:: Task to complete ::
From the entries below, retype only the lines from the one with "Task: Click the Forward arrow toolbar icon" through the one with "Viewport: 1466px width, 812px height.", exactly as written.

:: Record set ::
*** Block opens ***

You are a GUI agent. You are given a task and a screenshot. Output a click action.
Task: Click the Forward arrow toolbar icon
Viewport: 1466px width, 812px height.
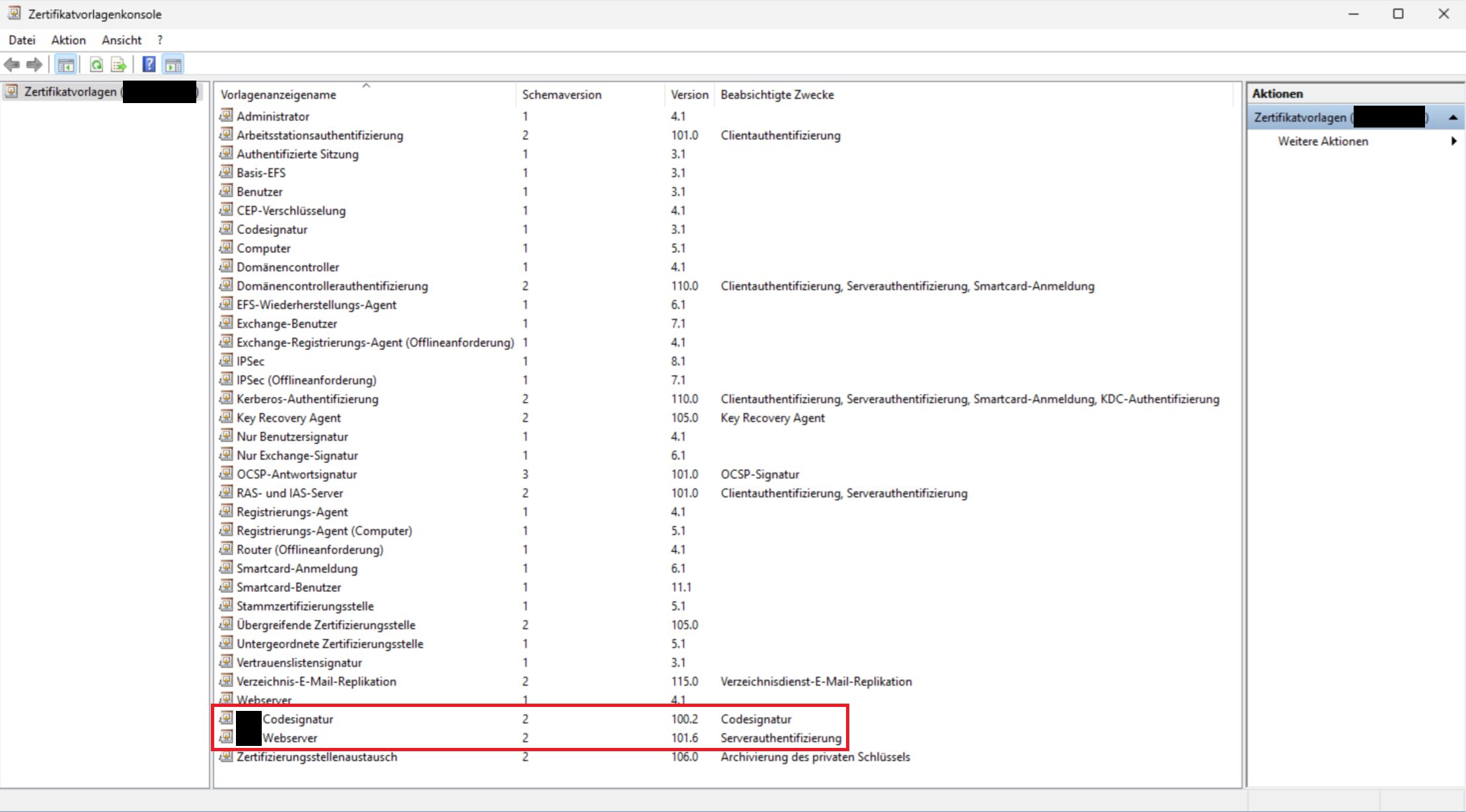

*** Block closes ***
*** Block opens ***

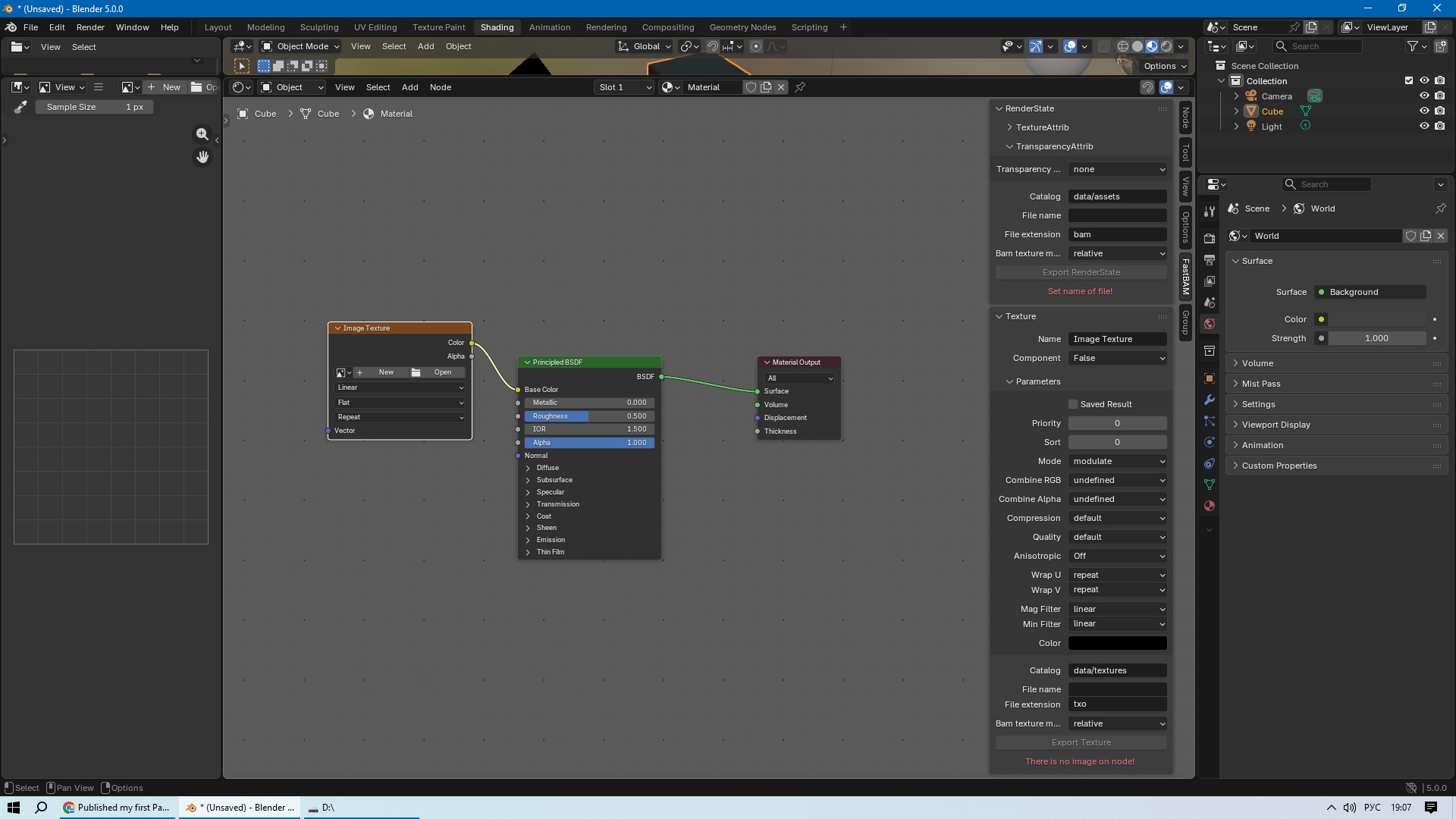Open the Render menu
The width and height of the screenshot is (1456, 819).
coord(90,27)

*** Block closes ***

:: Output below ::
Task: Click the Forward arrow toolbar icon
Viewport: 1466px width, 812px height.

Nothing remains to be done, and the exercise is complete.